1. There is a spouse or partner and children:

The spouse or partner gets all of the deceased's personal physical property such as cars, furniture, jewelry, etc. They also receive a set amount, currently $155,000 plus one-third of the remaining property. The children split the remaining two-thirds equally.

2. There is no spouse or partner but there are children:

The children split the property equally.

3. If there is no spouse, partner or children:

The deceased's parents get all the deceased's assets.

4. If there is no spouse, partner or children:

The deceased's siblings take equal shares of the assets.

What if the deceased and their spouse or civil partner were not living together?

The spouse or civil partner is still considered as the top priority unless there was a Family Court separation order. If such an order was in place at the time of the death, the spouse or partner has no right to the property if the deceased died without a will.

What if the deceased leaves behind none of these family members?

If the deceased had no spouse, partner, children, parents, siblings, grandparents, aunts or uncles who survived them, their estate may go to the government.

Can the distribution of the property be challenged?

Anyone who disagrees with the way the property is distributed may challenge the distribution if they would have right to property under the Family Protection Act, the Law Reform Act of 1949, or the Property Act of 1976. These acts cover family rights, testamentary promises and relationship property rights.

How long does it take to distribute the estate?

In most cases, it only takes about six months to make all the distributions after the grant of administration.
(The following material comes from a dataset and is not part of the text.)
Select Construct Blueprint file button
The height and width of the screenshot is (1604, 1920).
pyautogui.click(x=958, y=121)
Factors that can affect the amount of time this takes include: types of assets, terms of the will, any challenges to the will, and legal complexities.
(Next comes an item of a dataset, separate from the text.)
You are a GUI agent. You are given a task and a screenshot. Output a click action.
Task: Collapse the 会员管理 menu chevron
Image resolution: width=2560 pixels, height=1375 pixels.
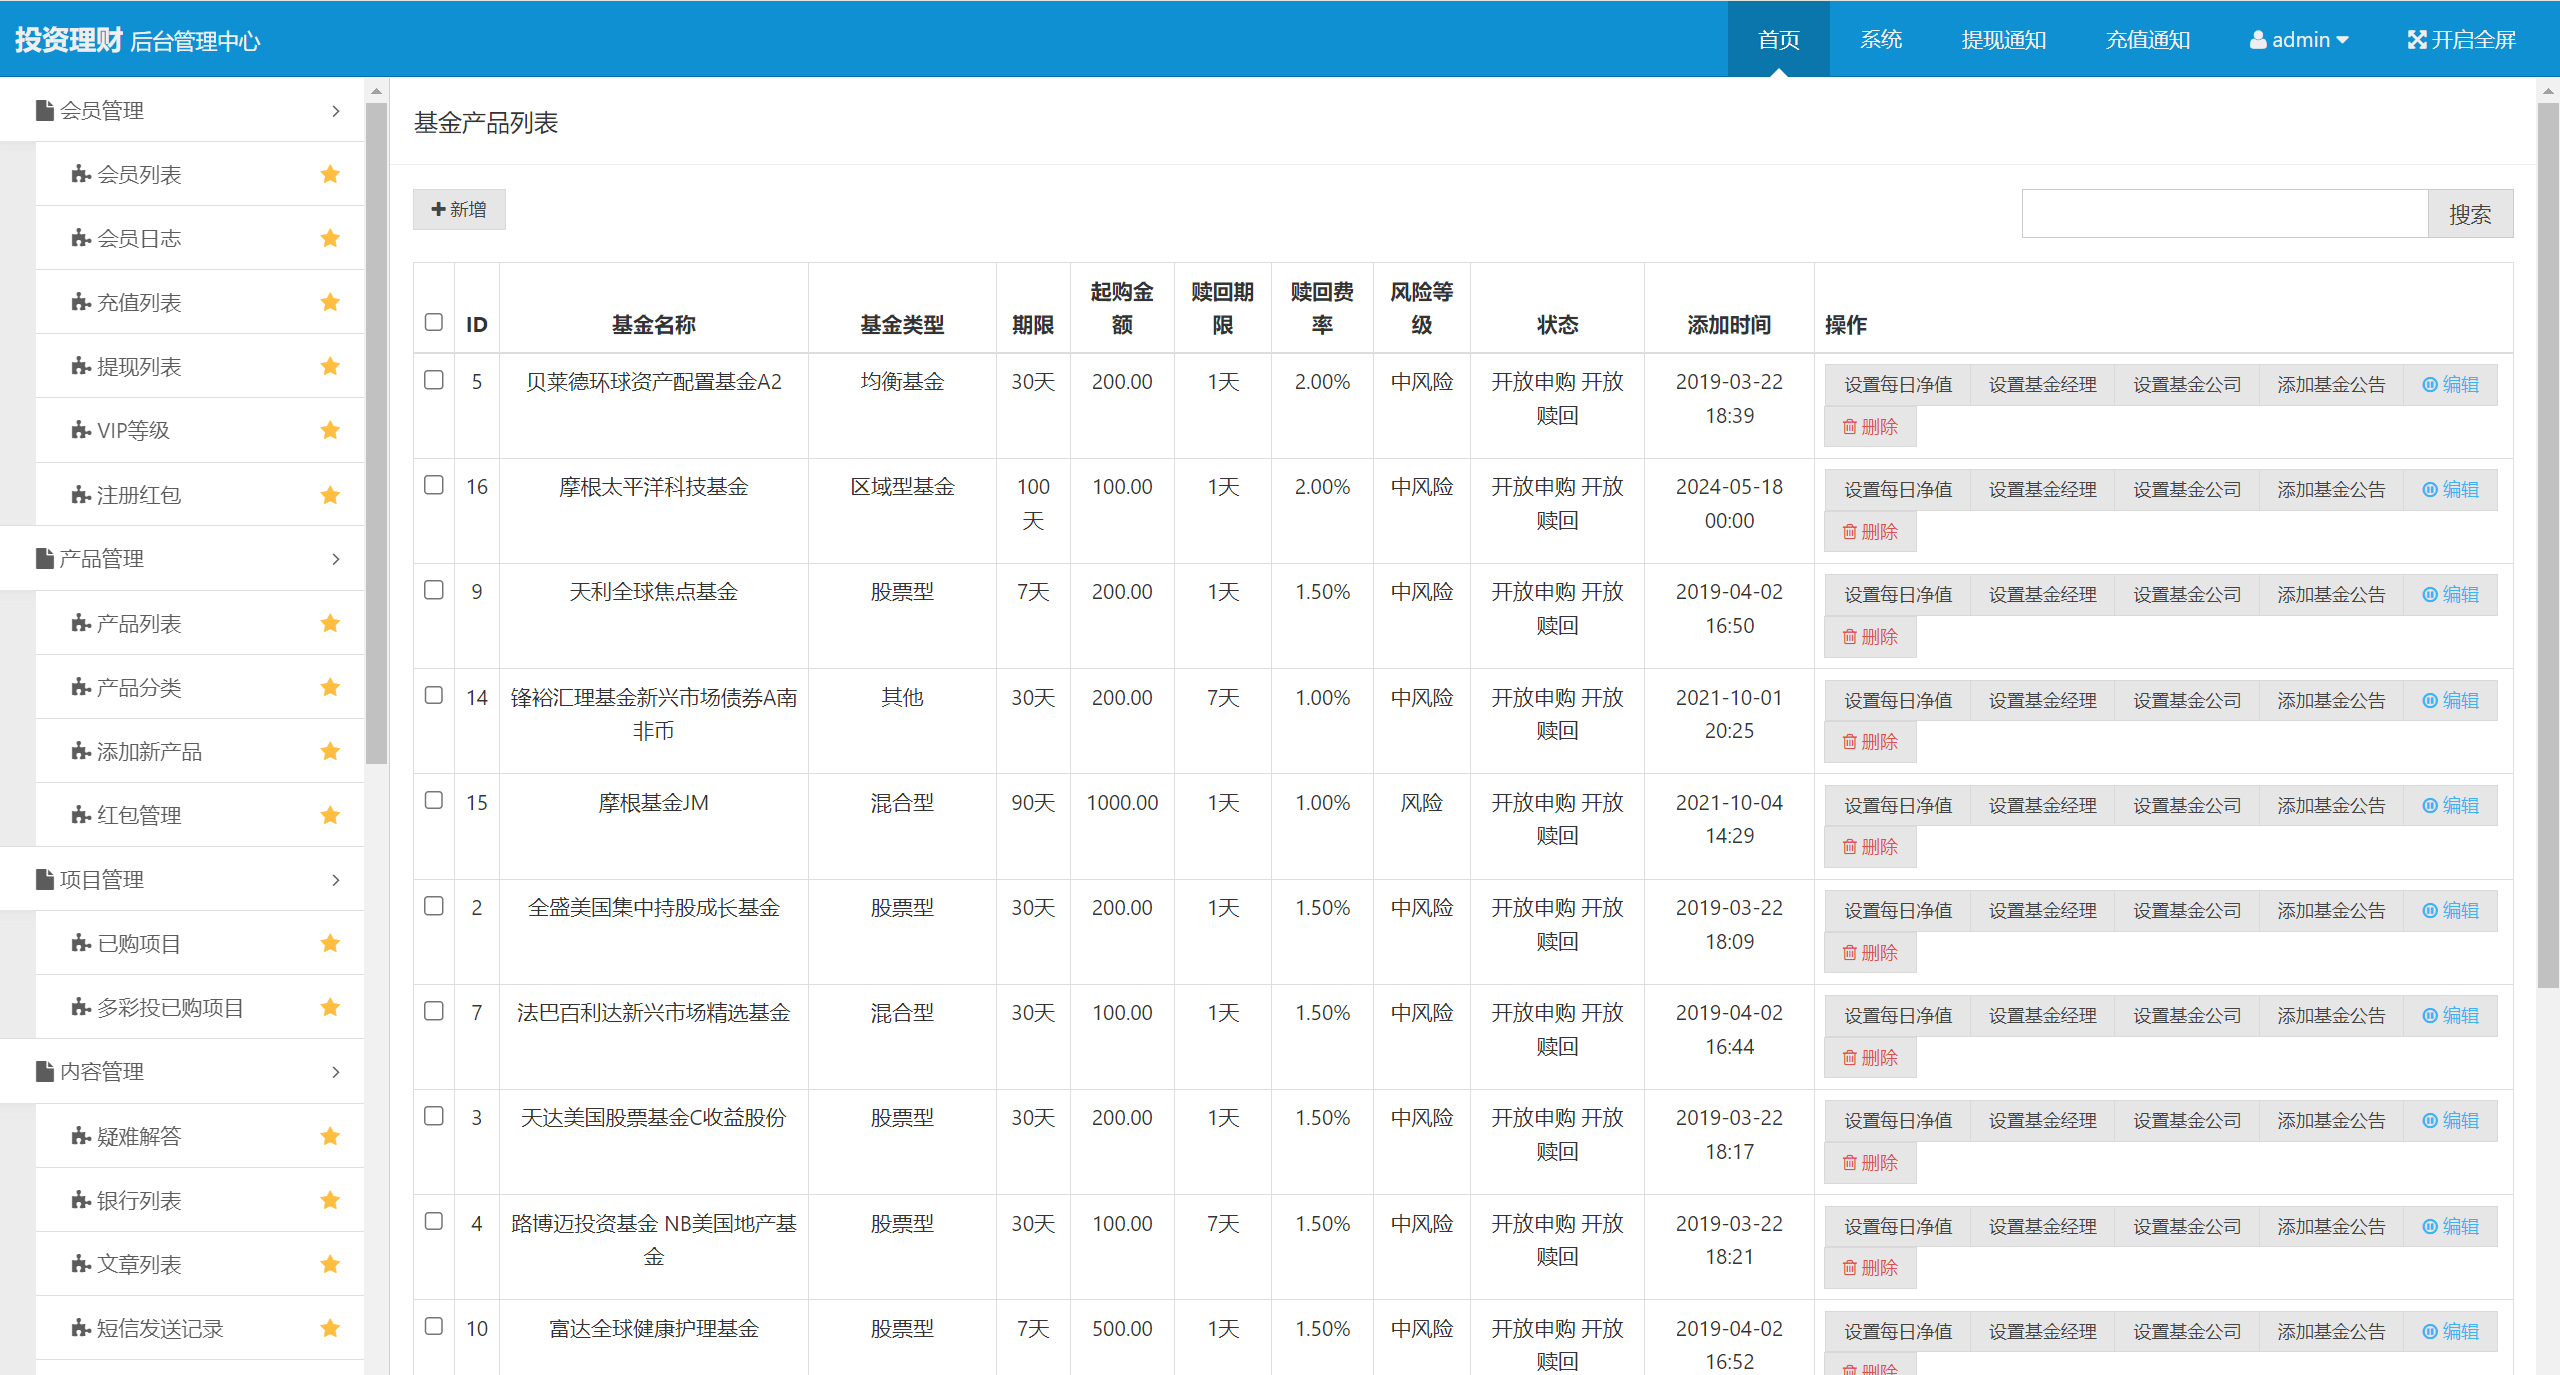coord(336,111)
If the terms of the will are complex, no one may be able to receive their share of the property until the estate is finalised. However, interim payments can be made in situations like the following:

1. All property is in the form of cash or can quickly be turned into cash.
2. There are few beneficiaries.
3. All liabilities can be found and paid first.

Maori Land

When an owner of Maori land dies, the Maori Land Court must order the deceased's land interests to be transferred to their successors.

If the deceased made a will, they were required to only pass on Maori land to a member of the whanau or hapu associated with the land. If they are not, they do not take possession of the land,
but may have a life interest in it or a right to income from the land.
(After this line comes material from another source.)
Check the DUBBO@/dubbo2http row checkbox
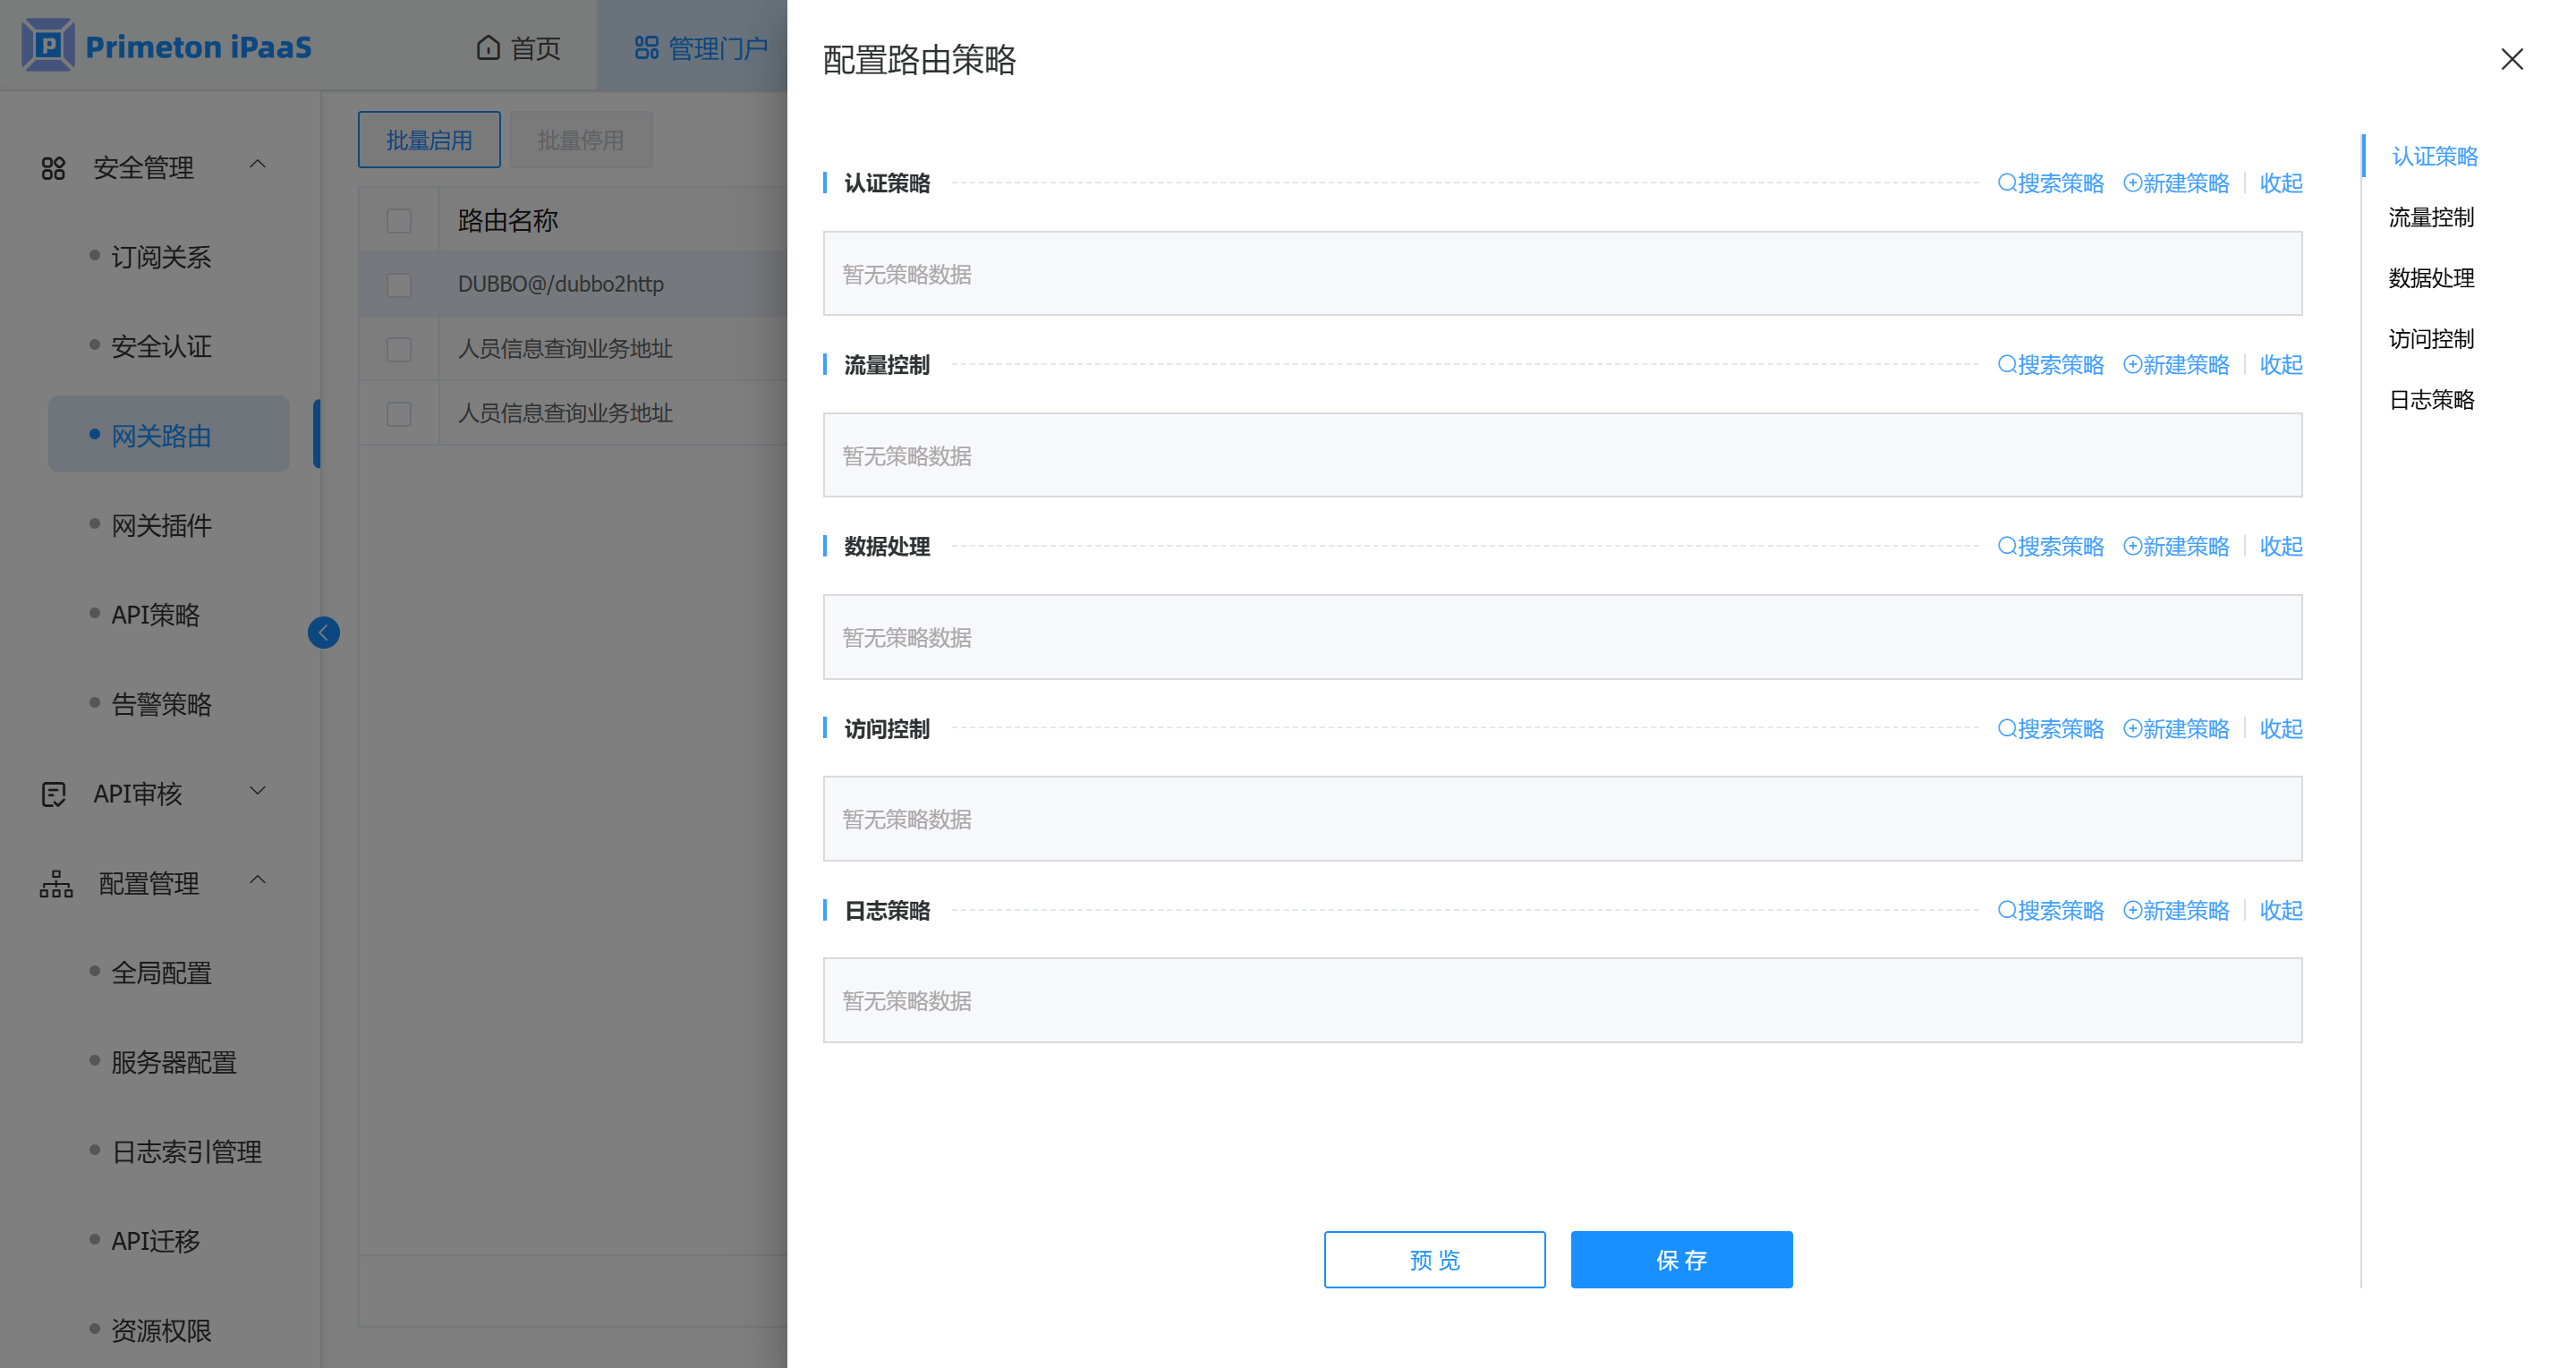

If the deceased did not make a will, rules established in Te Ture Whenua Maori Act determine which whanau members receive the land.

Whanau at tangihanga

Whanau at tangihanga can make certain decisions about Maori land. Once they arrive at a decision, it must be confirmed by the Maori Land Court. This decision may involve setting up a whanau trust, a Maori incorporation or replacing a whanau trust trustee.

Ways to prevent problems for your heirs after your death

There are certain things you can do to make it easier for your heirs to settle your estate. Most importantly, you need to make a will as soon as possible and make sure you name an executor who is willing and able to do the job. If you name someone and they become unavailable later on, you need to change the will to name a new executor.

If you have a relatively small estate, you may be able to keep it in the category of small estates that do not require probate. You may be able to accomplish this by spreading your bank assets between more than one bank so that each has less than $15,000.

Your spouse or partner may be left with no income during the time between your death and the High Court's approval for distributing your property. You can prevent this by opening at least one joint account with your spouse or partner. They will then have access to your joint funds with no interruption.

Preparing for your own death can be a difficult thing to face. Yet, doing so can save your loved ones pain and heartache while making the estate easier to settle. If you are the one who is now dealing with a deceased person's property, knowing what to do certainly makes your life easier. Why not use the situation as a reminder to make this process easier for the person who administrates your estate?